**Records provided:**
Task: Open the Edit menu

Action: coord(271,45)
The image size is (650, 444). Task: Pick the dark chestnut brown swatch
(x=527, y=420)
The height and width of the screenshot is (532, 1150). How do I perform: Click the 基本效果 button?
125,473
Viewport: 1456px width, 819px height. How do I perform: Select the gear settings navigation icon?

...

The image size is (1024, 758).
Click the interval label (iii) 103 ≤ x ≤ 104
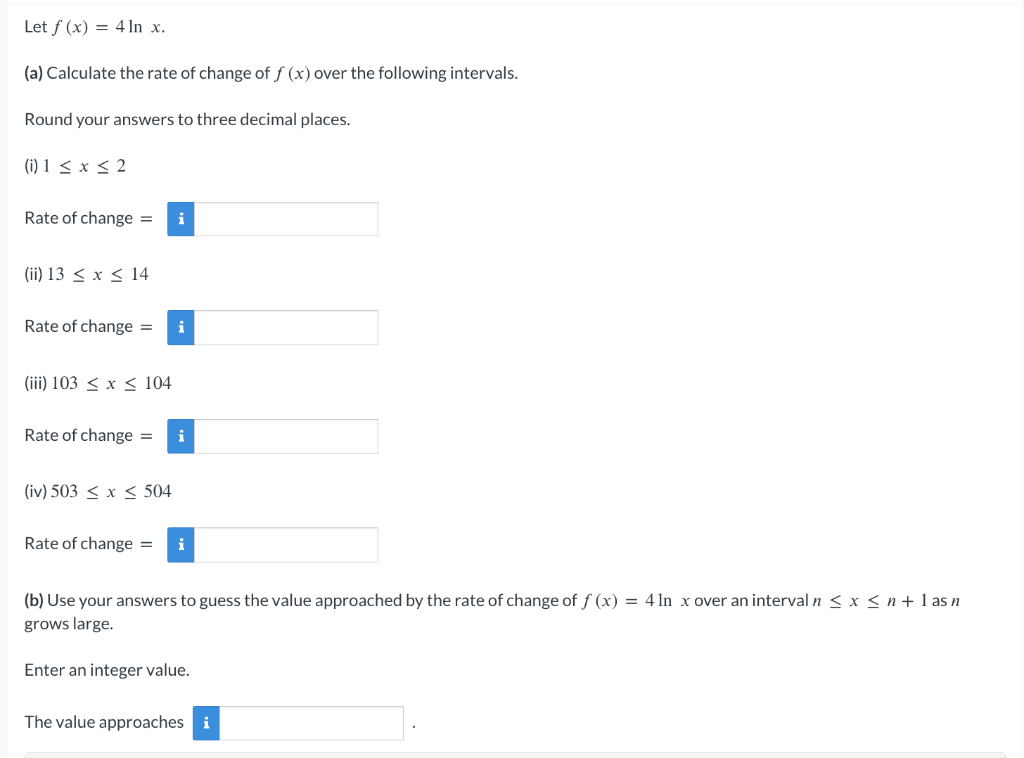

**Your goal:** Convert everything from the line containing "Task: Open the Edit menu" down to the line containing "Viewport: 1456px width, 819px" into a JSON list of strings, one string per line, leaving out blank lines.

**Task response:**
[
  "Task: Open the Edit menu",
  "Action: coord(271,45)",
  "The image size is (650, 444). Task: Pick the dark chestnut brown swatch",
  "(x=527, y=420)",
  "The height and width of the screenshot is (532, 1150). How do I perform: Click the 基本效果 button?",
  "125,473",
  "Viewport: 1456px width, 819px height. How do I perform: Select the gear settings navigation icon?"
]